§ Aim of the exercise: Every entry that appears below is to be output exactly.

§ Working data:
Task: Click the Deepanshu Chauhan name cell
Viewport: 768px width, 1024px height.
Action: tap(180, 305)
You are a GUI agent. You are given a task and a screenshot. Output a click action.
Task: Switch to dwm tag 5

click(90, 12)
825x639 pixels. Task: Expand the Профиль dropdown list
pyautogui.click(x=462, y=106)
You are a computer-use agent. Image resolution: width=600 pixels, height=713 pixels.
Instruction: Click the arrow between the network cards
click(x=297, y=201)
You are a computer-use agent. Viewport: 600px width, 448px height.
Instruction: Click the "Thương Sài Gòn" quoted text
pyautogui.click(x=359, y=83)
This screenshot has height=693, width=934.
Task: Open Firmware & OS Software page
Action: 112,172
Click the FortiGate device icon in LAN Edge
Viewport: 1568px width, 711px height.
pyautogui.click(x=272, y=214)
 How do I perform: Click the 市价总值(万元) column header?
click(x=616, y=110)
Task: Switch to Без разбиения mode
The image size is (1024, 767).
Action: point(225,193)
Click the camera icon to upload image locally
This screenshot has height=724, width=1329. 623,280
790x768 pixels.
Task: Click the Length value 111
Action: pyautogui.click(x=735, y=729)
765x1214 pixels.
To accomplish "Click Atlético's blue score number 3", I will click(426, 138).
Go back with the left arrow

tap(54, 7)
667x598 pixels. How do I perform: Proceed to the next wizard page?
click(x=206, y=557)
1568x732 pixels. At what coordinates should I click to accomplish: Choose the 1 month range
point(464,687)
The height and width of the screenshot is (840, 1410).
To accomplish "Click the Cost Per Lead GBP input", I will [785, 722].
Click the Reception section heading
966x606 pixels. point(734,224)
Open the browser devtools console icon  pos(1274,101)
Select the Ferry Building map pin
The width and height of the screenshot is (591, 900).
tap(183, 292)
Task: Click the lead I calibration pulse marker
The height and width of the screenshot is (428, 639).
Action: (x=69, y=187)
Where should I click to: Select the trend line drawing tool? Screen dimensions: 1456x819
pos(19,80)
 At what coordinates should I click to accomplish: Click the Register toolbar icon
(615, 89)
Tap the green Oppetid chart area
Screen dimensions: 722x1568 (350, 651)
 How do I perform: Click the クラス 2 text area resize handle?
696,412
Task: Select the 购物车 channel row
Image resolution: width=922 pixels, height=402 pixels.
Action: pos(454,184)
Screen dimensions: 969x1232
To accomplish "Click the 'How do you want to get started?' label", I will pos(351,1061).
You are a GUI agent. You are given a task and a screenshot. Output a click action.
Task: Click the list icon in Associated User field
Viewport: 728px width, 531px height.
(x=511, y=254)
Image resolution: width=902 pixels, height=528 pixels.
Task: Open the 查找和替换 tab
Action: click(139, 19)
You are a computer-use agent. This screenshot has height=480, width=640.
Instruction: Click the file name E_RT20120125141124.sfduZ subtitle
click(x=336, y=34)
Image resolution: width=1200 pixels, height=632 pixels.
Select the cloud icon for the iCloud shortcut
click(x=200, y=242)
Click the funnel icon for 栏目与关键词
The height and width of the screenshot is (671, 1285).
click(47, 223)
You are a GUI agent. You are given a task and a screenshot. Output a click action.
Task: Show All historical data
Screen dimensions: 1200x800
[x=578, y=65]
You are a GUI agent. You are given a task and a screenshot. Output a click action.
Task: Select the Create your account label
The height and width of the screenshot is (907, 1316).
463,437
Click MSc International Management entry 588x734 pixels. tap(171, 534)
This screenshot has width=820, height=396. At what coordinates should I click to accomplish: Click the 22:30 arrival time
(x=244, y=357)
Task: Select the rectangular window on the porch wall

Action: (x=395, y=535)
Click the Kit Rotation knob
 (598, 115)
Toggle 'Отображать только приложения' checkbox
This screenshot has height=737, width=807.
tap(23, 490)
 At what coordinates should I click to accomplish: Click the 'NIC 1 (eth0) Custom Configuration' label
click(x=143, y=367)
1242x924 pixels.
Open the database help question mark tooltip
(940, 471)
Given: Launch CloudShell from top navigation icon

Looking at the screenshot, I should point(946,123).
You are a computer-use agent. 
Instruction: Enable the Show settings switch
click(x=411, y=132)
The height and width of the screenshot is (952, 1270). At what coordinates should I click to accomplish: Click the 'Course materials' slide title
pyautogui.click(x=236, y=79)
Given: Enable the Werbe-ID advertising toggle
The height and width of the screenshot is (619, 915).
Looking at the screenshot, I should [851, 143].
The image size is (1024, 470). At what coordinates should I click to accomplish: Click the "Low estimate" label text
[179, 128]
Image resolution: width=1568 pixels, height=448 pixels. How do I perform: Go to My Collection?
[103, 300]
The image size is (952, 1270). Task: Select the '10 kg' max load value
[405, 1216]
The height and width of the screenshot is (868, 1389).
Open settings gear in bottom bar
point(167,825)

§ Reply:
Task: Click the Deepanshu Chauhan name cell
Viewport: 768px width, 1024px height.
Action: tap(180, 305)
You are a GUI agent. You are given a task and a screenshot. Output a click action.
Task: Switch to dwm tag 5

click(90, 12)
825x639 pixels. Task: Expand the Профиль dropdown list
pyautogui.click(x=462, y=106)
You are a computer-use agent. Image resolution: width=600 pixels, height=713 pixels.
Instruction: Click the arrow between the network cards
click(x=297, y=201)
You are a computer-use agent. Viewport: 600px width, 448px height.
Instruction: Click the "Thương Sài Gòn" quoted text
pyautogui.click(x=359, y=83)
This screenshot has height=693, width=934.
Task: Open Firmware & OS Software page
Action: 112,172
Click the FortiGate device icon in LAN Edge
Viewport: 1568px width, 711px height.
pyautogui.click(x=272, y=214)
 How do I perform: Click the 市价总值(万元) column header?
click(x=616, y=110)
Task: Switch to Без разбиения mode
The image size is (1024, 767).
Action: point(225,193)
Click the camera icon to upload image locally
This screenshot has height=724, width=1329. 623,280
790x768 pixels.
Task: Click the Length value 111
Action: pyautogui.click(x=735, y=729)
765x1214 pixels.
To accomplish "Click Atlético's blue score number 3", I will click(426, 138).
Go back with the left arrow

tap(54, 7)
667x598 pixels. How do I perform: Proceed to the next wizard page?
click(x=206, y=557)
1568x732 pixels. At what coordinates should I click to accomplish: Choose the 1 month range
point(464,687)
The height and width of the screenshot is (840, 1410).
To accomplish "Click the Cost Per Lead GBP input", I will [785, 722].
Click the Reception section heading
966x606 pixels. point(734,224)
Open the browser devtools console icon  pos(1274,101)
Select the Ferry Building map pin
The width and height of the screenshot is (591, 900).
tap(183, 292)
Task: Click the lead I calibration pulse marker
The height and width of the screenshot is (428, 639).
Action: (x=69, y=187)
Where should I click to: Select the trend line drawing tool? Screen dimensions: 1456x819
pos(19,80)
 At what coordinates should I click to accomplish: Click the Register toolbar icon
(615, 89)
Tap the green Oppetid chart area
Screen dimensions: 722x1568 (350, 651)
 How do I perform: Click the クラス 2 text area resize handle?
696,412
Task: Select the 购物车 channel row
Image resolution: width=922 pixels, height=402 pixels.
Action: pos(454,184)
Screen dimensions: 969x1232
To accomplish "Click the 'How do you want to get started?' label", I will pos(351,1061).
You are a GUI agent. You are given a task and a screenshot. Output a click action.
Task: Click the list icon in Associated User field
Viewport: 728px width, 531px height.
(x=511, y=254)
Image resolution: width=902 pixels, height=528 pixels.
Task: Open the 查找和替换 tab
Action: click(139, 19)
You are a computer-use agent. This screenshot has height=480, width=640.
Instruction: Click the file name E_RT20120125141124.sfduZ subtitle
click(x=336, y=34)
Image resolution: width=1200 pixels, height=632 pixels.
Select the cloud icon for the iCloud shortcut
click(x=200, y=242)
Click the funnel icon for 栏目与关键词
The height and width of the screenshot is (671, 1285).
click(47, 223)
You are a GUI agent. You are given a task and a screenshot. Output a click action.
Task: Show All historical data
Screen dimensions: 1200x800
[x=578, y=65]
You are a GUI agent. You are given a task and a screenshot. Output a click action.
Task: Select the Create your account label
The height and width of the screenshot is (907, 1316).
463,437
Click MSc International Management entry 588x734 pixels. tap(171, 534)
This screenshot has width=820, height=396. At what coordinates should I click to accomplish: Click the 22:30 arrival time
(x=244, y=357)
Task: Select the rectangular window on the porch wall

Action: (x=395, y=535)
Click the Kit Rotation knob
 (598, 115)
Toggle 'Отображать только приложения' checkbox
This screenshot has height=737, width=807.
tap(23, 490)
 At what coordinates should I click to accomplish: Click the 'NIC 1 (eth0) Custom Configuration' label
click(x=143, y=367)
1242x924 pixels.
Open the database help question mark tooltip
(940, 471)
Given: Launch CloudShell from top navigation icon

Looking at the screenshot, I should point(946,123).
You are a computer-use agent. 
Instruction: Enable the Show settings switch
click(x=411, y=132)
The height and width of the screenshot is (952, 1270). At what coordinates should I click to accomplish: Click the 'Course materials' slide title
pyautogui.click(x=236, y=79)
Given: Enable the Werbe-ID advertising toggle
The height and width of the screenshot is (619, 915).
Looking at the screenshot, I should [851, 143].
The image size is (1024, 470). At what coordinates should I click to accomplish: Click the "Low estimate" label text
[179, 128]
Image resolution: width=1568 pixels, height=448 pixels. How do I perform: Go to My Collection?
[103, 300]
The image size is (952, 1270). Task: Select the '10 kg' max load value
[405, 1216]
The height and width of the screenshot is (868, 1389).
Open settings gear in bottom bar
point(167,825)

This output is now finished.